I purchased a crank ice cream maker for Mrs. Bernse for a gift last year. Ever since then, we’ve been making a batch of Ice Cream about once every two weeks. Our usual batches are Mint Chocolate Chip and good 'ol Vanilla.
I noticed that some cream we had was just expiring so I thought I’d better make a batch. Unfortunately, Mrs. Bernse is out of town until Saturday. But, I thought this would be a good time to experiment as if it doesn’t turn out, I don’t look bad infront of the wife.
So, the experiment today was Coconut.
Oh. My. God.
I think I have a new favorite. After eating this stuff, I have no idea how I actually enjoyed any store bought ice cream.
Homemade ice cream isn’t good because it has no fluff? Erm… “Fluff” in ice cream is a result of using the finest room air they can find to pump into the mix - the trade term is “overrun.” The more air they can cram into the mix = the less actual ingredients they need to use.
And don’t get me started on locust bean gum, xanthan gum, carageenan, and all those other tongue-twisting and tastebud-tormenting items. What’s so horrible about milk, cream, sugar, egg and vanilla/strawberries/mango/peaches, etc.?
But, us home-freezers know that anyway.
Mango…the produce market at my front door has mangos…nice red/orange, soft and fragrant…so sweet… 'Scuse me, gotta get some more rock salt!
Every 4th of july we bust out our trusty ice cream maker and whip up some homemade ice cream. The best was when we decided to get some of those little toffee nuggets. That stuff was - i kid you not - orgasmic.
My dad used to occasionally make homemade ice cream when I grew up. Nothing fancy–just plain vanilla. I’ve often thought there was no way it could be as good as I remembered. Guess I’m wrong. Damn…I should see if he still has that ice cream maker lying around…
We registered for, and received, an ice cream maker for our wedding.
It’s a Cuisinart, with a gel-filled sealed freezing bowl and an electric motor. What this means, for those keeping score at home, is no cranking, no rock salt. Just take the bowl from the freezer and go.
We’re not lazy, mind you, but you can make more ice cream this way.
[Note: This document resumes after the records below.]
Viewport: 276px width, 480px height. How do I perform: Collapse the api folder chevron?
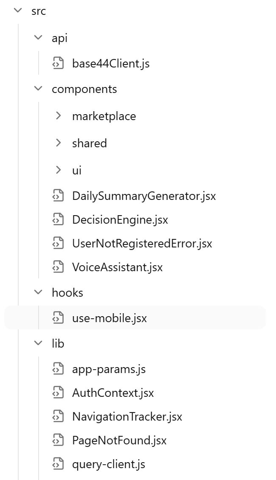coord(38,38)
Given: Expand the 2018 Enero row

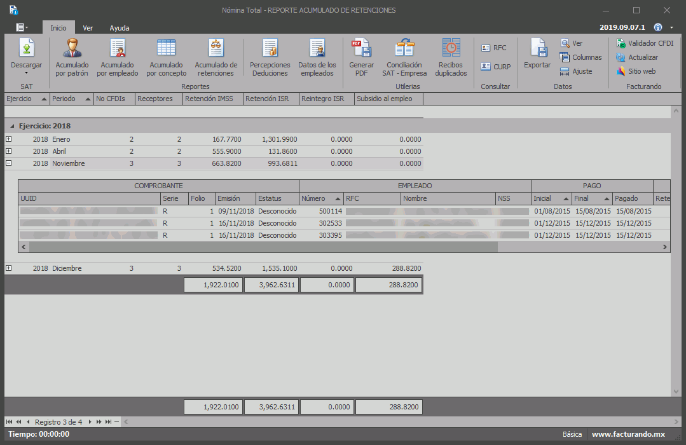Looking at the screenshot, I should pos(9,139).
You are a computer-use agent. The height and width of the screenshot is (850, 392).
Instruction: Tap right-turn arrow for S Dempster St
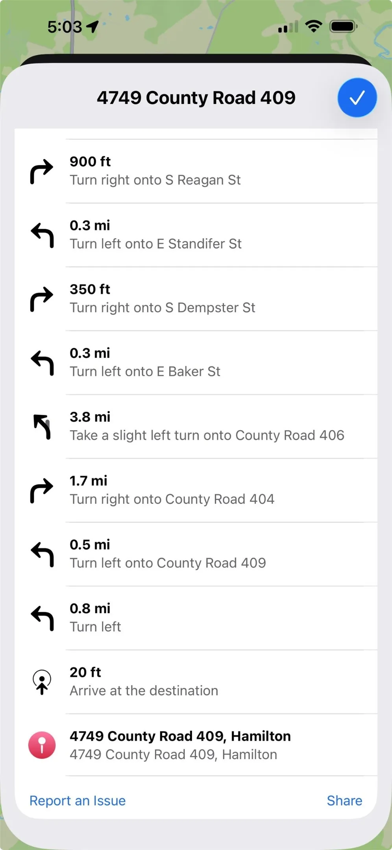coord(42,299)
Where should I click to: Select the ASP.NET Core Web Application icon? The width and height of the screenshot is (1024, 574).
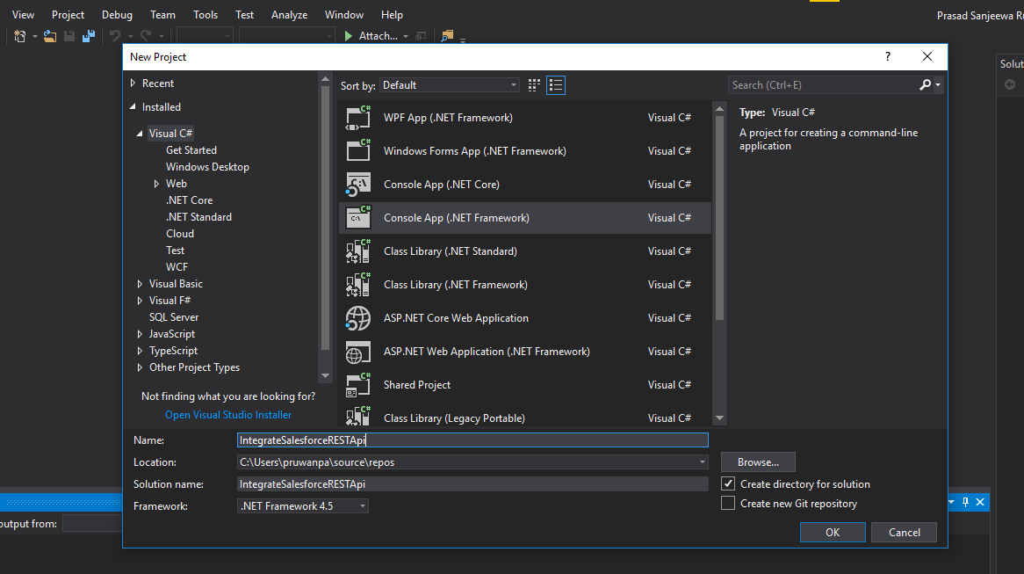pyautogui.click(x=358, y=318)
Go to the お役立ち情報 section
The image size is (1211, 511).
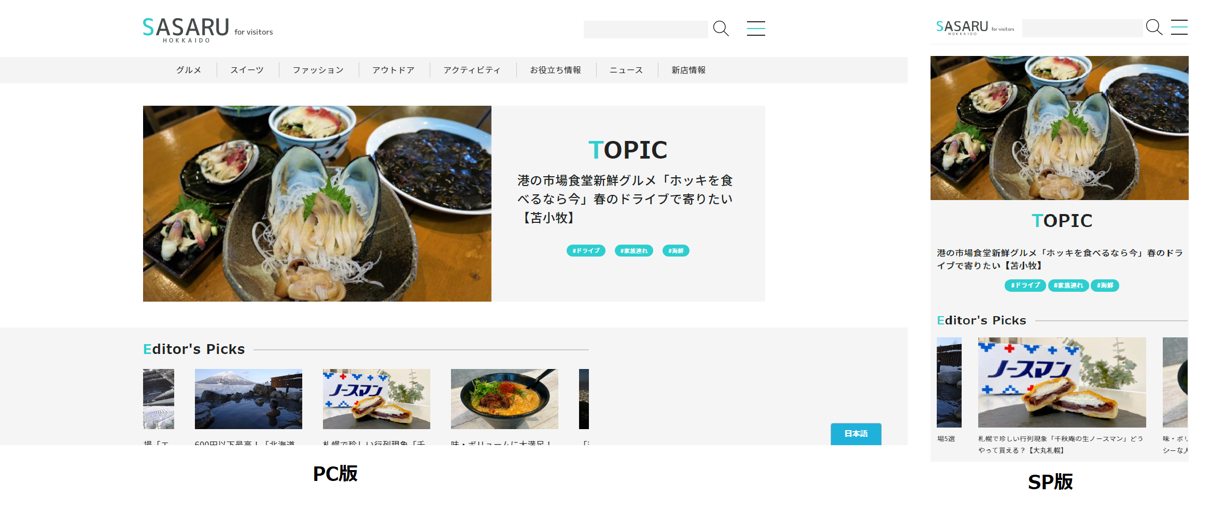pos(556,70)
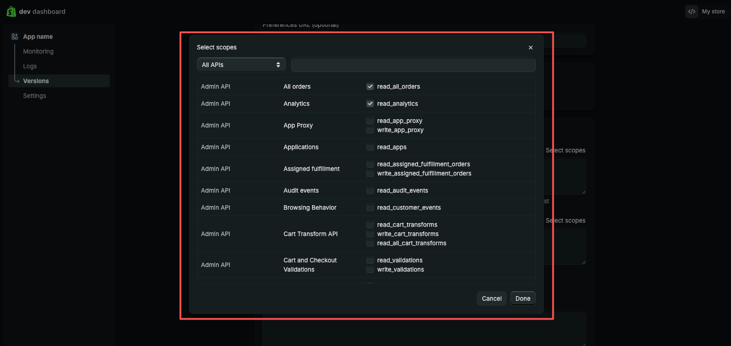Click the App name grid icon
Image resolution: width=731 pixels, height=346 pixels.
[x=15, y=36]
Try putting some (fresh) pineapple into that coconut when you make the ice cream next, **Bernse[/]. I had some pineapple-coconut ice cream earlier this summer and it was out of this world delicious!
Somehow, we’ve ended up with 3 ice cream freezers. We have two sizes which is nice because I can make different size batches that way. I’ve had good success with mint chocolate chip, oreo, and peanut butter cup, and plain vanilla of course.
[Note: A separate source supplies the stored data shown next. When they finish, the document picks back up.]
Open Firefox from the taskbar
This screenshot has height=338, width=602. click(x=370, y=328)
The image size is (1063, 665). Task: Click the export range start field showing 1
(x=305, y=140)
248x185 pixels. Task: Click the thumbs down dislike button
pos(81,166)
The only store bought ice cream that I’ve had that compares to homemade in my opinion is Breyers Mint Chocolate Chip. The ingredients (I believe) are milk, cream, sugar, chocolate chips and real mint flavoring. Since it has no stabilizers you have to eat it faster like the homemade stuff and it is white, since it has no artificial coloring. It is very good considering it is mass-produced.
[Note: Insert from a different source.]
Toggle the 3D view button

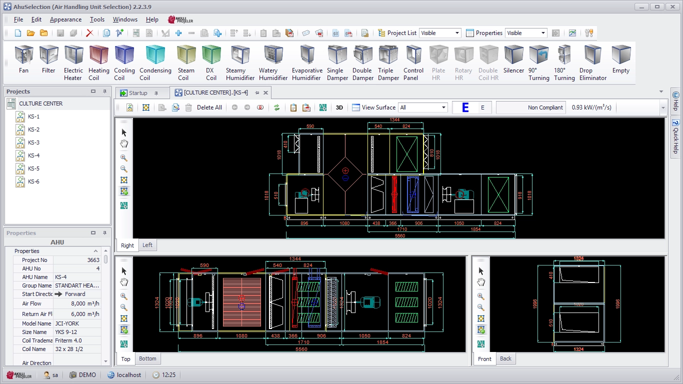[x=339, y=108]
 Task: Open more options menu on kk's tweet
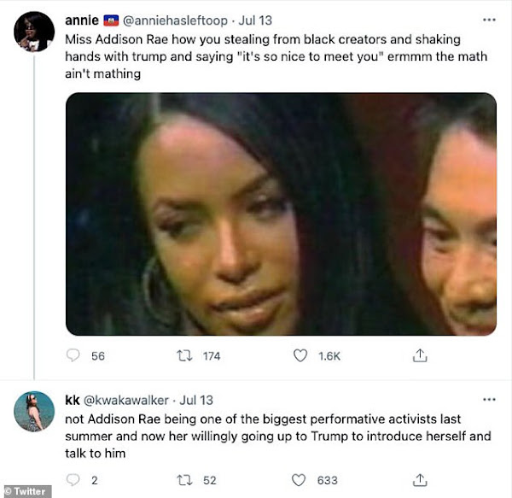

I love homemade icecream too! Does anyone have a recipe for black walnut? Could I just add black walnuts instead of pecans, to a butter pecan recipe? I do know, when adding nuts, to toast them lightly first. It makes them more flavorful, and they don’t get as squooshy in the ice cream.
You want to make quantities of ice cream easily, try one of these. No salt, no crank, no insert to freeze, ready to go on a moment’s notice. My brother, The Chef, bought one and has gone on an ice cream spree of unbelievable proportions. He’s got about eight different varieties in the freezer at any given time. Flavors like maple, toffee, and banana plus exotics like tamarillo. I love to visit.
I have one of those Cusinart machines myself but I don’t use it very often. Last thing I made was lemon basil pineapple ice I think. Pretty good stuff.
Baker, I would guess that would be OK, although I’ve never made butter pecan to know exactly how the homemade “butter” base would be.
One thing I’ve learned over the years, when making certain kinds of ice cream (especially Oreo), is to allow for the displacement the additions cause. It is easy to add enough amendments to the ice cream base to cause it to ooze out the top of the can while it is still turning. That isn’t good. My solutions are to not fill the can to the fill line to begin with, to use my larger freezer with a regular sized batch or to add the additions after the can stops turning but before I put it in the regular freezer to harden.